BBC travel North Yorkshire

July 8, 2018
Snow and ice cause travel

The most alluring things in life are often those that are off-limits. And as travellers, this means that we’re fascinated by places that we’re not allowed to visit. To locate some of these oh-so-tantalizing wonders, we turned to question-and-answer site Quora.

From an isolated Pacific island without running water to a James Bond-like spy base in England, here are five of the world’s most secretive places.

Svalbard Global Seed Vault, Norway

Imagine a world forever changed by a massive natural disaster: Earth’s population ravaged, its infrastructure devastated, its food sources decimated. A lone survivor’s mission: to rebuild.

In such a Hollywood-inspired apocalyptic scenario, where does a hero go? Enter the Svalbard Global Seed Vault in Norway, humanity’s last stand against a global food crisis.

Located 120m inside a sandstone mountain on the Norwegian island of Spitsbergen in the remote Arctic Svalbard archipelago, 1, 300km from the North Pole, the Svalbard Global Seed Vault is the most highly secured, robustly guarded seed bank in the world.

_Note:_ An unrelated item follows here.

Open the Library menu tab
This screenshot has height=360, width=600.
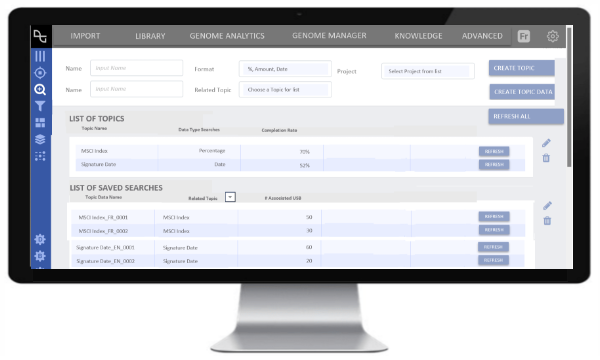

Opened in February 2008, the vault guards Earth’s crops against global catastrophe. With 250 million crop seeds from around the world packaged in special four-ply packets and heat-sealed to guard against moisture, it provides samples of seeds that may be lost due to accident, equipment failures, funding cuts and natural disasters.

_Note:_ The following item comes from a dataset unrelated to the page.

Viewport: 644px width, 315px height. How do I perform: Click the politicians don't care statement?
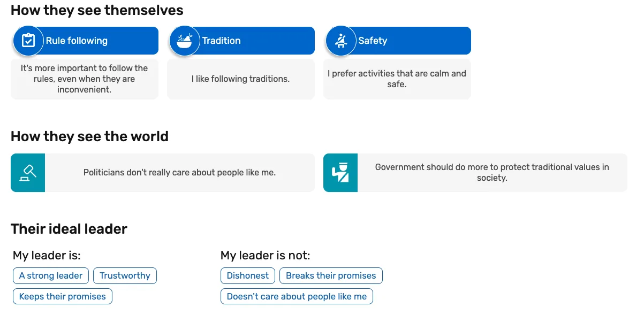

There’s a reason scientists chose Spitsbergen: the island isn’t rocked by tectonic activity, has preservation-boosting permafrost and is 130m above sea level, ensuring the site will remain dry – and the seeds safe – even if global warming causes ice caps to melt. So secure is Spitsbergen, in fact, that studies project seeds could survive there for hundreds, if not thousands, of years.

Ni’ihau, Hawaii

Ni’ihau, the smallest inhabited Hawaiian island, may appear to be the ideal tropical escape – after all, it’s home to swaying palm trees, endangered animals and virtually no tourists – but it’s not. That’s because this 180sqkm Pacific island is off-limits to outsiders.

Sold by Hawaii’s King Kamehameha in 1863 to the prominent Robinson family – who were wealthy plantation owners – the island has outlawed outsiders since 1915. Life on the isolated island is unusual: its roughly 130 permanent inhabitants, who are Native Hawaiians, live rent-free, and do without paved roads, telephone services, plumbing, running water or stores. Horses and bicycles provide transportation, solar power provides electricity and barges deliver groceries from nearby Kaua’i.